Read through the listing and copy every line that contains the word "agent".

Data for this exercise ▸
▼▼▼

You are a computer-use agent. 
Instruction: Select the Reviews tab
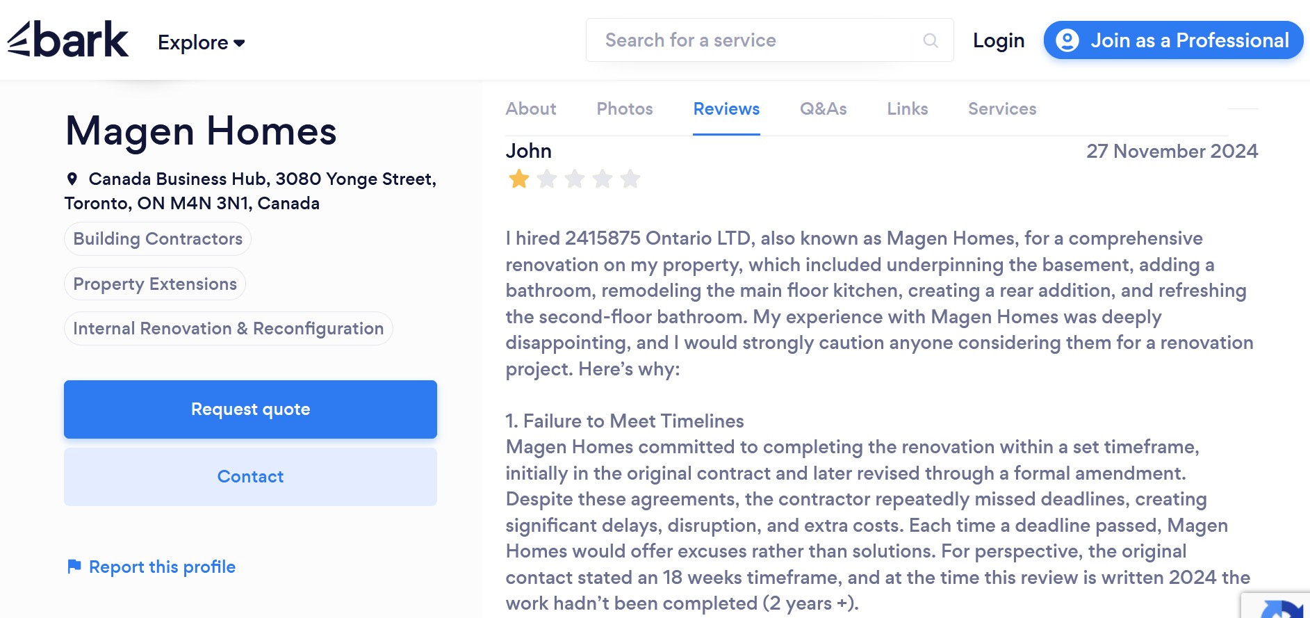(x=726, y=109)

▲▲▲
▼▼▼

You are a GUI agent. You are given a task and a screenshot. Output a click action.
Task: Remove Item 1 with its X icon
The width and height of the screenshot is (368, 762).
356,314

▲▲▲
▼▼▼

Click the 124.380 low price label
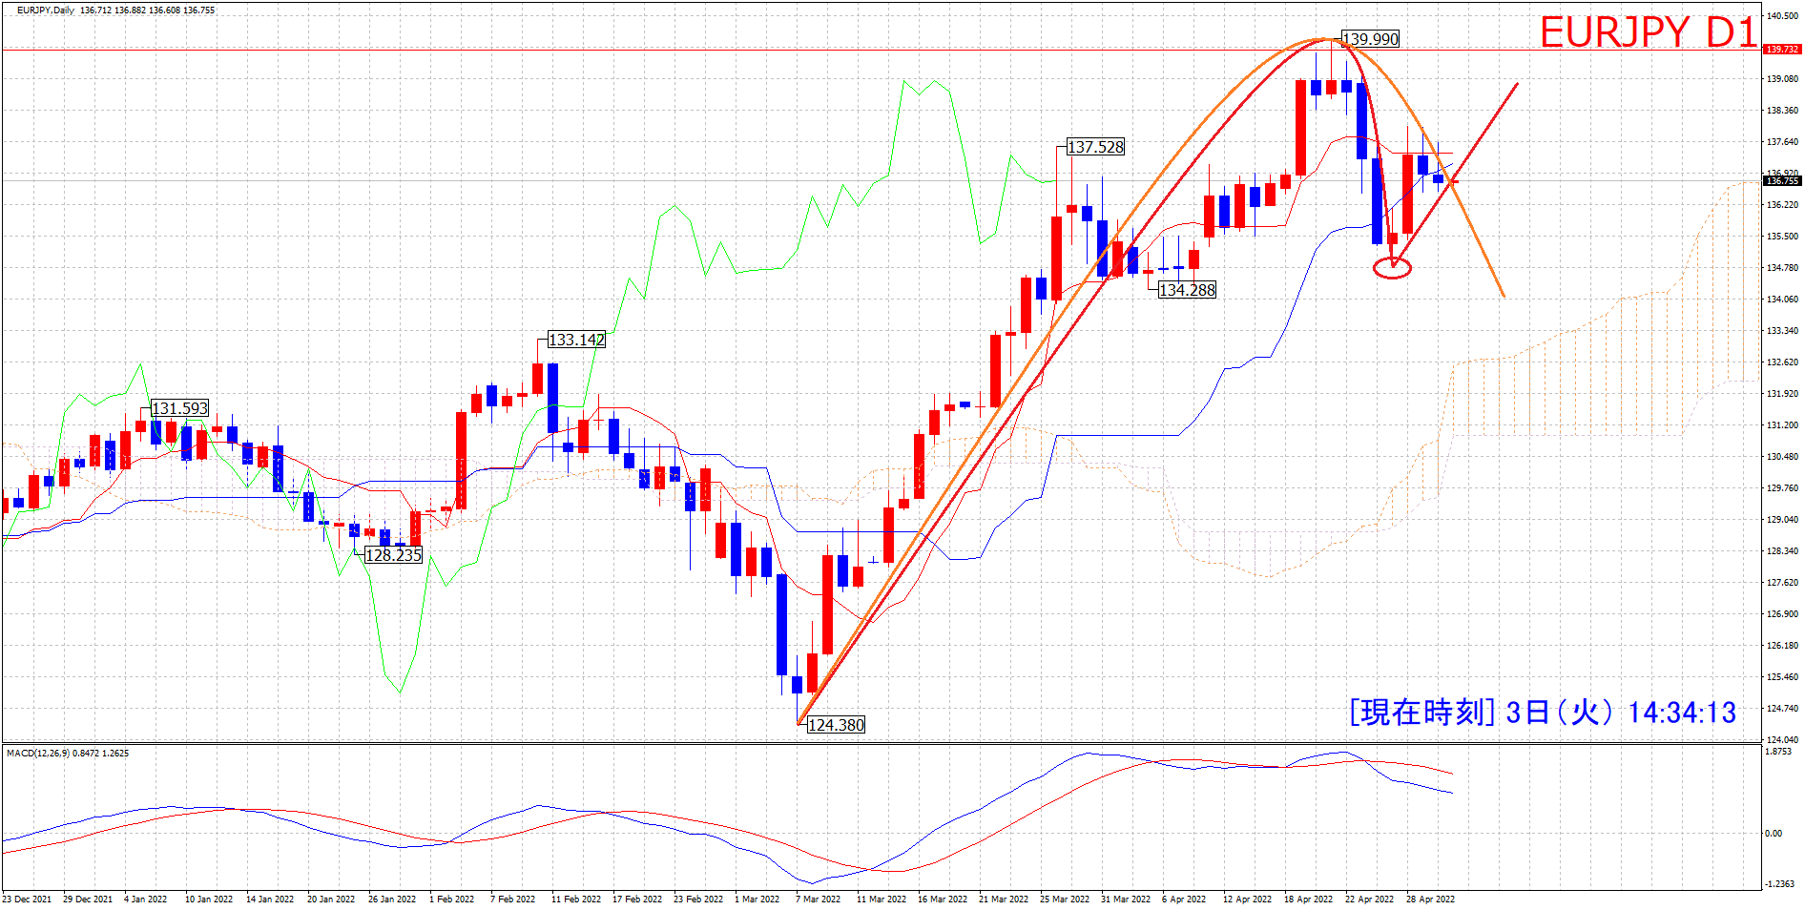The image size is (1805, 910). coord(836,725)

▲▲▲

Answer section ▸
You are a computer-use agent. 
You are a GUI agent. You are given a task and a screenshot. Output a click action.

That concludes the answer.